> **REQUIREMENT**
Copy out every line of the entries below word for word, leaving out the pictures.

━━━━━━━━━━━━━━━━━━━━

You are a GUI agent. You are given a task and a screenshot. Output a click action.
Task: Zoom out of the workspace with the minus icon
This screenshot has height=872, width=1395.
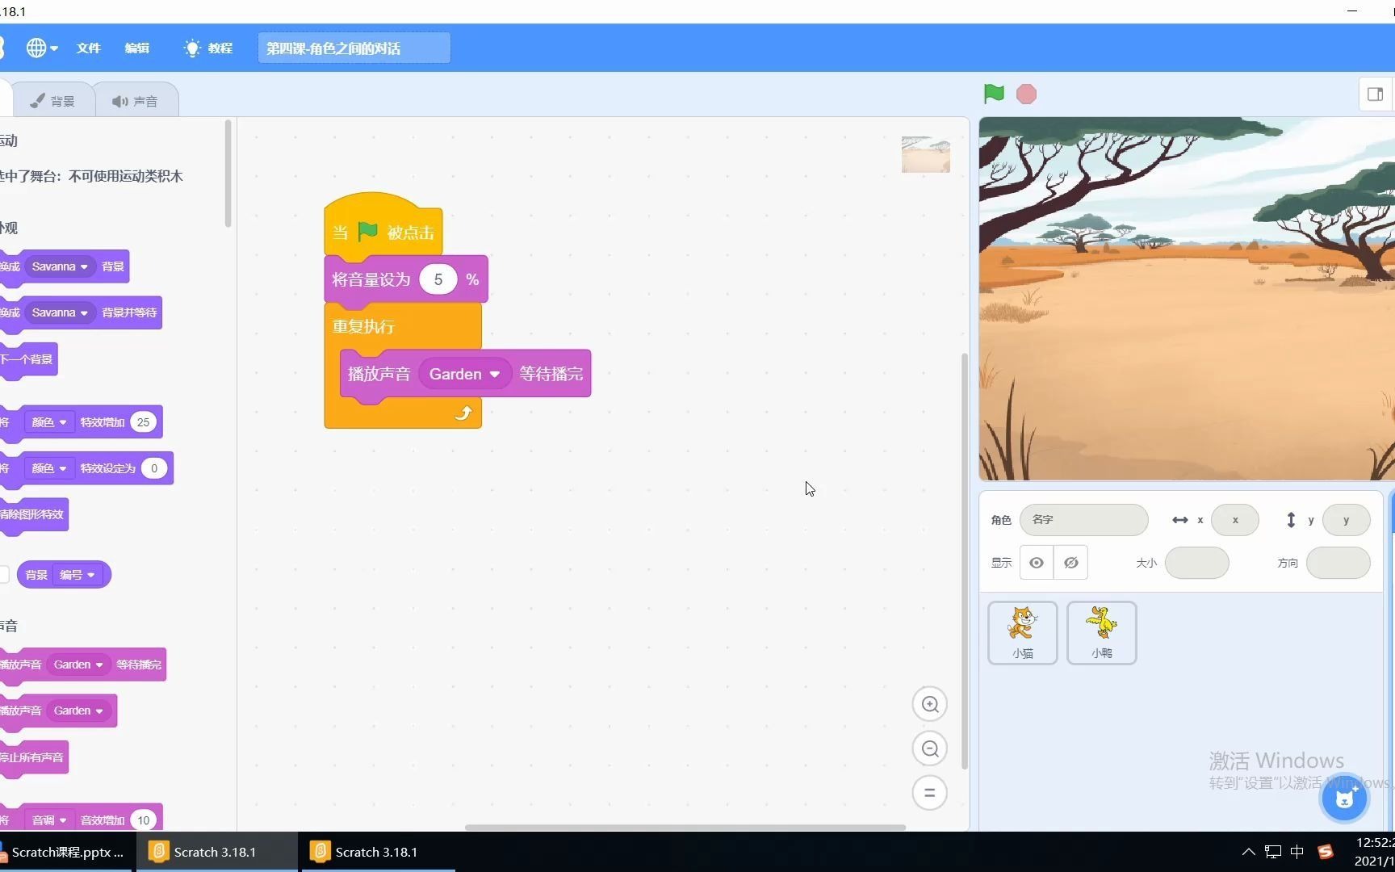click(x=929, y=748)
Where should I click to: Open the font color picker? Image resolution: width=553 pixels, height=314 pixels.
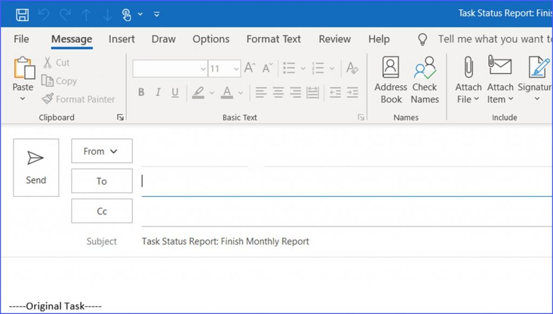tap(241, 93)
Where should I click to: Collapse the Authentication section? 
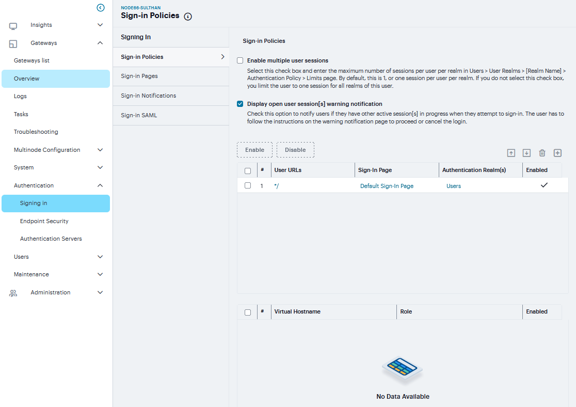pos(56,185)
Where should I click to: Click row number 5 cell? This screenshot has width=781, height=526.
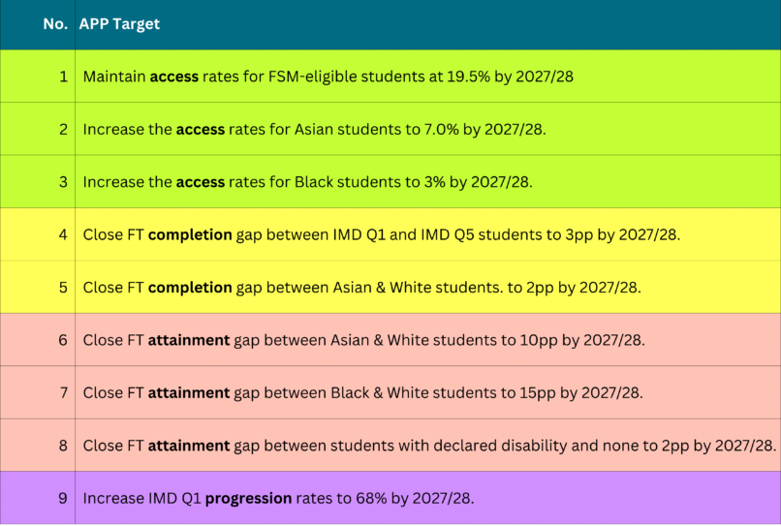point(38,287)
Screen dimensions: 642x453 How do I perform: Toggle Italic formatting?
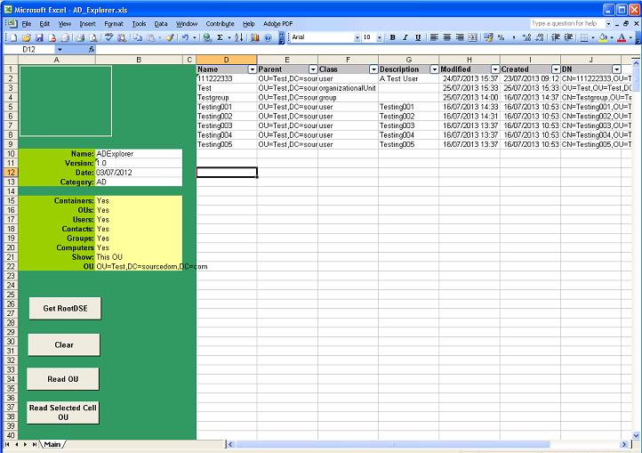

━━━━━━━━━━━━━━━━━━━━

> **ANSWER IN FULL**
You are a GUI agent. You are given a task and a screenshot. Output a click action.
Task: Zoom out of the workspace with the minus icon
This screenshot has height=872, width=1395.
click(x=929, y=748)
Where should I click to: Open the font color picker? Image resolution: width=553 pixels, height=314 pixels.
tap(241, 93)
Where should I click to: Collapse the Authentication section? 
pos(56,185)
Where should I click to: Click row number 5 cell? This screenshot has width=781, height=526.
point(38,287)
Screen dimensions: 642x453 How do I perform: Toggle Italic formatting?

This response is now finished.